**Exercise aim:**
Retype the material below word for word, from its first line through the line that contains "Click the small".

(Collection entries)
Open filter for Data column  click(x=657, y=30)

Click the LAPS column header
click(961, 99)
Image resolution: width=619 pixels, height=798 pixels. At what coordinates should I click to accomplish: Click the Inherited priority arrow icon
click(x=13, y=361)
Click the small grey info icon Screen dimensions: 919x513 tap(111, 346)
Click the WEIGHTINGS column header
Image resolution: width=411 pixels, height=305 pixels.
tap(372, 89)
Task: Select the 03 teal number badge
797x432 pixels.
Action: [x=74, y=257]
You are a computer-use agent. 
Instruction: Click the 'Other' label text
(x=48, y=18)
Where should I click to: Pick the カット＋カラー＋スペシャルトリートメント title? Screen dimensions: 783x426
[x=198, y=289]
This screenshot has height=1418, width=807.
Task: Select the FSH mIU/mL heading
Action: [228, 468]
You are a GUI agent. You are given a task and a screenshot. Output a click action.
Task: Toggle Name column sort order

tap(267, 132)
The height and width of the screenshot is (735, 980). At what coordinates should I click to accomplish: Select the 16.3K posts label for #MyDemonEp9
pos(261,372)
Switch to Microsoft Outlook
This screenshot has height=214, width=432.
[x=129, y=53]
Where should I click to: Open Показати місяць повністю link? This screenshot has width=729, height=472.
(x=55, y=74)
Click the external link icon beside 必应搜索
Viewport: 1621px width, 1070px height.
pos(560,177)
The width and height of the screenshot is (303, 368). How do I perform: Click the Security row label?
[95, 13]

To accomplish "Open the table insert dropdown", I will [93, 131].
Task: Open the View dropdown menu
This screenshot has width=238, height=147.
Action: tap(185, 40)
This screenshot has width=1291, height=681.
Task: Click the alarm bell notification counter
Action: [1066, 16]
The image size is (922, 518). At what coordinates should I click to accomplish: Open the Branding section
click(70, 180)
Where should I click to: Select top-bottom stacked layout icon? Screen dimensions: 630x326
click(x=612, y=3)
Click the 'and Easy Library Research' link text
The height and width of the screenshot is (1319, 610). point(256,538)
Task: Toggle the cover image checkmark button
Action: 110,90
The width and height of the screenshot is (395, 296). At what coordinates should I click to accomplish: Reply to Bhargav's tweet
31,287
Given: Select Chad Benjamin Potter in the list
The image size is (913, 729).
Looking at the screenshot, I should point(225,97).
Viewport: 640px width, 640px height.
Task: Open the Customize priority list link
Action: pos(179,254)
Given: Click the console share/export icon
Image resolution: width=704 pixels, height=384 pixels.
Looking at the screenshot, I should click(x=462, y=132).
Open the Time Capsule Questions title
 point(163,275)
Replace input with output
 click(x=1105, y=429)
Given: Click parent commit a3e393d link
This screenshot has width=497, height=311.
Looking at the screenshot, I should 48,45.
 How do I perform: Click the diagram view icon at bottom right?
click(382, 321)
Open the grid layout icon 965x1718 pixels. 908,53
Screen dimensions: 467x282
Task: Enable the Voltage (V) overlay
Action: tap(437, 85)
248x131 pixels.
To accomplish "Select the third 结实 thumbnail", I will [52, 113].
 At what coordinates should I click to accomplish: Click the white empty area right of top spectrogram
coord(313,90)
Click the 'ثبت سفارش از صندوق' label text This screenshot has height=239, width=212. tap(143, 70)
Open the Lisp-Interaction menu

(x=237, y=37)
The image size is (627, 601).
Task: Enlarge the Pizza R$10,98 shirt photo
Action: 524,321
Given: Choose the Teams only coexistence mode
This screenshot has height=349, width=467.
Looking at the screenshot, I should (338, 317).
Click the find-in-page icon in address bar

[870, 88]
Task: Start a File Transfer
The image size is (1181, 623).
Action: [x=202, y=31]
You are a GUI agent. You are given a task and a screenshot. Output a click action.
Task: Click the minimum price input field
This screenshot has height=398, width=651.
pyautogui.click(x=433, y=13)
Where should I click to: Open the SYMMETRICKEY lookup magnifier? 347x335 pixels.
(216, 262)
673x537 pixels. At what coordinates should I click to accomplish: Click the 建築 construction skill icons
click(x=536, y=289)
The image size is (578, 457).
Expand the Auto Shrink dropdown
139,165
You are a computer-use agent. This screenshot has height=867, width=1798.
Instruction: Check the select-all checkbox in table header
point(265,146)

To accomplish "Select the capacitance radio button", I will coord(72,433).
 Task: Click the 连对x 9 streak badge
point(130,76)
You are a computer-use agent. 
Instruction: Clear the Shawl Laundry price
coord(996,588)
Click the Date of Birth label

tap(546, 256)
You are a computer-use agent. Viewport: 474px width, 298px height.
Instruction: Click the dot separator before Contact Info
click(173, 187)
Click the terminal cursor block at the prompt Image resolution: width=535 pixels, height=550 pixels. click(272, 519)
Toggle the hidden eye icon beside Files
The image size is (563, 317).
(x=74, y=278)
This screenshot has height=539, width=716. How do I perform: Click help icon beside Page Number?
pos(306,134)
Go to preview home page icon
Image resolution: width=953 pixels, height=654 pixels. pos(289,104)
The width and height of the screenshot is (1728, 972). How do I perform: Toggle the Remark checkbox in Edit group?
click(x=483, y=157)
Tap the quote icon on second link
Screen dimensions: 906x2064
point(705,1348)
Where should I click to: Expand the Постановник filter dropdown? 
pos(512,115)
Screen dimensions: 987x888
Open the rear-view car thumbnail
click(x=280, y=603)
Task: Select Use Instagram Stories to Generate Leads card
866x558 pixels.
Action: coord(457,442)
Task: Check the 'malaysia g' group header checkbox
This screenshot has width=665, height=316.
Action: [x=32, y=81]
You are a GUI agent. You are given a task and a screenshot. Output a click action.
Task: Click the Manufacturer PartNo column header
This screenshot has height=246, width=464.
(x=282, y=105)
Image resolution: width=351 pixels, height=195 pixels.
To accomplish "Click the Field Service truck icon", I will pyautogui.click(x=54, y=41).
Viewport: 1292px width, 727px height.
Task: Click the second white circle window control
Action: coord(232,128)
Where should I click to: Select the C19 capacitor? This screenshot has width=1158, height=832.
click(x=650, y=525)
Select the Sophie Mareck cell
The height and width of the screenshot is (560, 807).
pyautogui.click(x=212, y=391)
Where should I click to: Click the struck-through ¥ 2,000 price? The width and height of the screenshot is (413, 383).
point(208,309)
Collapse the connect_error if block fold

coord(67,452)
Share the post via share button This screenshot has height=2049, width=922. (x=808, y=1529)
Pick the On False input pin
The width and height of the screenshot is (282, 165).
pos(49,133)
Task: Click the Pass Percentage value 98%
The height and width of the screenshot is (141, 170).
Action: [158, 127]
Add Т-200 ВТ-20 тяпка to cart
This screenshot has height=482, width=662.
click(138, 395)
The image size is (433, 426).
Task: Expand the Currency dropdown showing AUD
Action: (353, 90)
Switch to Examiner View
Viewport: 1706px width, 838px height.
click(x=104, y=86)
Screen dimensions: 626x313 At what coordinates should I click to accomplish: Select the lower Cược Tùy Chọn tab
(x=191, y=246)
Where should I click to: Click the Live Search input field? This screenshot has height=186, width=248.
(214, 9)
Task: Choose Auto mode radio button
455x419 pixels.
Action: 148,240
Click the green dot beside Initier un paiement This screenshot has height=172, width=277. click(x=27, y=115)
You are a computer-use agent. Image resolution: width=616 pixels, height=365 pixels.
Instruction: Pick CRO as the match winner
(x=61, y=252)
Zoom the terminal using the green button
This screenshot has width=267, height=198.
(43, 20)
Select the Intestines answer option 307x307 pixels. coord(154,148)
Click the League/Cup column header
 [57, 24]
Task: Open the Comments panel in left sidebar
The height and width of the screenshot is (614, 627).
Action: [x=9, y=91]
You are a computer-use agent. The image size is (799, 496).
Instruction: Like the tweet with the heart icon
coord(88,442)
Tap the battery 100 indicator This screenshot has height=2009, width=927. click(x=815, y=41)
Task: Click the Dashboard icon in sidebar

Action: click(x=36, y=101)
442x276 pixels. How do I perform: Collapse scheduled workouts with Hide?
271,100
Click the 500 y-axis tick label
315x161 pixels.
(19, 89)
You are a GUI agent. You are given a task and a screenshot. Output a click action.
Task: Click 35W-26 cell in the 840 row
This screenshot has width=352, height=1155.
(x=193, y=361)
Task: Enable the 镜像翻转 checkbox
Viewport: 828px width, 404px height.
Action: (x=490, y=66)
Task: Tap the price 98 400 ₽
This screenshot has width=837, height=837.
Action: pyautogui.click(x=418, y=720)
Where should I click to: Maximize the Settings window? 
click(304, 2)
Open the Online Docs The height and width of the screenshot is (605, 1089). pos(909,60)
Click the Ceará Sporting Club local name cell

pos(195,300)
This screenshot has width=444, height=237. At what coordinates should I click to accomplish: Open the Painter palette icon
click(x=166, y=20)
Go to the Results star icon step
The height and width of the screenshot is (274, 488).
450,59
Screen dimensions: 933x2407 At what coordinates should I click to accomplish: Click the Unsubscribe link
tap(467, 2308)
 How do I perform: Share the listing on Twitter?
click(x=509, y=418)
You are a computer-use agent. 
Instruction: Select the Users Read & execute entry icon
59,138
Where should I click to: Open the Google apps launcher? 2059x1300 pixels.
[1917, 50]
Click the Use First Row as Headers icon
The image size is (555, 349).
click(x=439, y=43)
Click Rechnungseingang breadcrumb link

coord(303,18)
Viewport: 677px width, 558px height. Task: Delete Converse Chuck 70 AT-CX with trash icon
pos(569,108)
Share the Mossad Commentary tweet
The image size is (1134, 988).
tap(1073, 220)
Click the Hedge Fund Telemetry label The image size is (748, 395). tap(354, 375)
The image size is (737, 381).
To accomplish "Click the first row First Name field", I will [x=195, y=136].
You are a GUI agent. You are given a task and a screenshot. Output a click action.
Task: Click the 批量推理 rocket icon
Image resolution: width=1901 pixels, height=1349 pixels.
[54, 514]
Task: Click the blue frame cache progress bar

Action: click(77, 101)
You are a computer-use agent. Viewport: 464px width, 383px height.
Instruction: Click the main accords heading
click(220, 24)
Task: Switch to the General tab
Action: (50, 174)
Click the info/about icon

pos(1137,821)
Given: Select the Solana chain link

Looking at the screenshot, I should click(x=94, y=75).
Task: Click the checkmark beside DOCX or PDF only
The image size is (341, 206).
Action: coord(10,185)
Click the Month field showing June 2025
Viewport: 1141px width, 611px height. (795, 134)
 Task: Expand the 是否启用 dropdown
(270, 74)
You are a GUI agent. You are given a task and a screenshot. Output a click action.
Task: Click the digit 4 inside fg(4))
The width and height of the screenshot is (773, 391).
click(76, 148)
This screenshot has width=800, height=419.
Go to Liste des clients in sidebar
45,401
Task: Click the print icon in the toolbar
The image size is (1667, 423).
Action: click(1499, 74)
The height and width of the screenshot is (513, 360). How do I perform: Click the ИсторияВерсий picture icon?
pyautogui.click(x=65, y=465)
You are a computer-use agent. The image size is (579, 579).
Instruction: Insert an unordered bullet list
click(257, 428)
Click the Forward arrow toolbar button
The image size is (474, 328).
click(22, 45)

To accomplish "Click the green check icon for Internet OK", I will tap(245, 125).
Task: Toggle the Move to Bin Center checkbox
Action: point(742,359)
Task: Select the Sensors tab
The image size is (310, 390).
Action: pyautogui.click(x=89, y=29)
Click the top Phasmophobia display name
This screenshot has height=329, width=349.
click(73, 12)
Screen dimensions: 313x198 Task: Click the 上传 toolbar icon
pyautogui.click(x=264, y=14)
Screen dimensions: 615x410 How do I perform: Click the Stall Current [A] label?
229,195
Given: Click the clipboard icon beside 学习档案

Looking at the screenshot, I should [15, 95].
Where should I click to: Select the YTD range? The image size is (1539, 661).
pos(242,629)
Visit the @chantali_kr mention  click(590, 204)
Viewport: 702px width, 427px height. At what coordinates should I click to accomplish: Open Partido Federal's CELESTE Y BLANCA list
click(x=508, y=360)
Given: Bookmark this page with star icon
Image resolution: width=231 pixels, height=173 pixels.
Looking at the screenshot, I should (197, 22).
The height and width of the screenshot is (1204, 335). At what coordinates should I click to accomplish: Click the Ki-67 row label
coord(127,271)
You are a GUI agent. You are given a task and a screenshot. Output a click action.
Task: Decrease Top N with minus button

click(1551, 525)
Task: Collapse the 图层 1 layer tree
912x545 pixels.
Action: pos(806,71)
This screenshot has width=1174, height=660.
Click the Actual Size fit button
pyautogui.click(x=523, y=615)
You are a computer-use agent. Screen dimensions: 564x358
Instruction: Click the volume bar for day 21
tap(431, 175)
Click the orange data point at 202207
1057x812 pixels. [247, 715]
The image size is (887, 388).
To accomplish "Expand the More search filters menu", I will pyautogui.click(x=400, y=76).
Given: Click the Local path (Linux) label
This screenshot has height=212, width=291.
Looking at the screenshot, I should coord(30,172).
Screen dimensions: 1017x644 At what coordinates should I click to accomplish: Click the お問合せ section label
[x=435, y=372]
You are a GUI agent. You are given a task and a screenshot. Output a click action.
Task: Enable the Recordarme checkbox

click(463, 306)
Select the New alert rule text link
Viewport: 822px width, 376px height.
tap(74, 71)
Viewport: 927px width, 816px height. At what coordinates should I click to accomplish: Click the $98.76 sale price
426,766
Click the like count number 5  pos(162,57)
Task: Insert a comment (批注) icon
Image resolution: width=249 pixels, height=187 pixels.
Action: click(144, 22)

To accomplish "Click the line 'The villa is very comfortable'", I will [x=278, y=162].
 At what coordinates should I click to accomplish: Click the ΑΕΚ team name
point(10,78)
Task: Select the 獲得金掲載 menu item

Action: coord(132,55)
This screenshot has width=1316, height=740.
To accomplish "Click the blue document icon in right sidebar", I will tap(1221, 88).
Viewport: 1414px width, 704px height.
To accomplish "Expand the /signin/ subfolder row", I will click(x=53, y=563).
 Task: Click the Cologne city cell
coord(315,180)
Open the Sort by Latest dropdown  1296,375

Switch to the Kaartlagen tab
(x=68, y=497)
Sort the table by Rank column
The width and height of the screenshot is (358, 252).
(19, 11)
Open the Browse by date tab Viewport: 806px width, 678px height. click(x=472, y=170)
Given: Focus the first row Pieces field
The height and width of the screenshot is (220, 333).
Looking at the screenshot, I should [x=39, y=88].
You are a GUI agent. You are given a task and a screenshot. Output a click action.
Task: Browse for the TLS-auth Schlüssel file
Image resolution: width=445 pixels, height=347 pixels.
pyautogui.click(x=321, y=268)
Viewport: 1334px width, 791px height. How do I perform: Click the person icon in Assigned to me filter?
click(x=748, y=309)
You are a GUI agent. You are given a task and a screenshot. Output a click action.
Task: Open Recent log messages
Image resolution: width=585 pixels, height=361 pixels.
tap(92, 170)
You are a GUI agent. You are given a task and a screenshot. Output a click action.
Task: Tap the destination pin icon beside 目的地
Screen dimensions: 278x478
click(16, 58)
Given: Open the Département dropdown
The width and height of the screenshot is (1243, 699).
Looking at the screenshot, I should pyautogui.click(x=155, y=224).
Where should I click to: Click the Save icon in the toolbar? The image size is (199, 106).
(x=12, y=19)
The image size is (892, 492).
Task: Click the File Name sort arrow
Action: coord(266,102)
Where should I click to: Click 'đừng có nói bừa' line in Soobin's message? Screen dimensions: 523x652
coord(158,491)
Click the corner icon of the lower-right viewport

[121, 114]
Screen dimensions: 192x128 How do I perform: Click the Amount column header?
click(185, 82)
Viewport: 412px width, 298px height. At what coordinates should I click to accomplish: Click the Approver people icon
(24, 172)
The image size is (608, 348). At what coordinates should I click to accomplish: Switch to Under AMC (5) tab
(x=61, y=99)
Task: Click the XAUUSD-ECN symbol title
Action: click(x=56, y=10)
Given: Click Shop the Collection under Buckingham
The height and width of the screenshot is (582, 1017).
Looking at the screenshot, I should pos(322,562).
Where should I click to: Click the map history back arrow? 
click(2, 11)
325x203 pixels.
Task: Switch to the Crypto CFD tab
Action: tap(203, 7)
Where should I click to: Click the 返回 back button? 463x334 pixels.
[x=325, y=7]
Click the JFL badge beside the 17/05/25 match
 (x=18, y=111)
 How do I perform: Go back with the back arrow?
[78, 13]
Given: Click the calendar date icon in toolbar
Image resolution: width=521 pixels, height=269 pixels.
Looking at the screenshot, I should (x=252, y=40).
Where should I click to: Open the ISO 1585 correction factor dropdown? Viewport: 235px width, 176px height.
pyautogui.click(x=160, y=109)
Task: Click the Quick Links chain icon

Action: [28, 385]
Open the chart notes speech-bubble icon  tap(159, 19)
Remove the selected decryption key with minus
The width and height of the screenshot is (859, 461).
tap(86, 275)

**Solution for this problem:**
Open filter for Data column  click(x=657, y=30)

Click the LAPS column header
click(961, 99)
Image resolution: width=619 pixels, height=798 pixels. At what coordinates should I click to accomplish: Click the Inherited priority arrow icon
click(x=13, y=361)
Click the small grey info icon Screen dimensions: 919x513 tap(111, 346)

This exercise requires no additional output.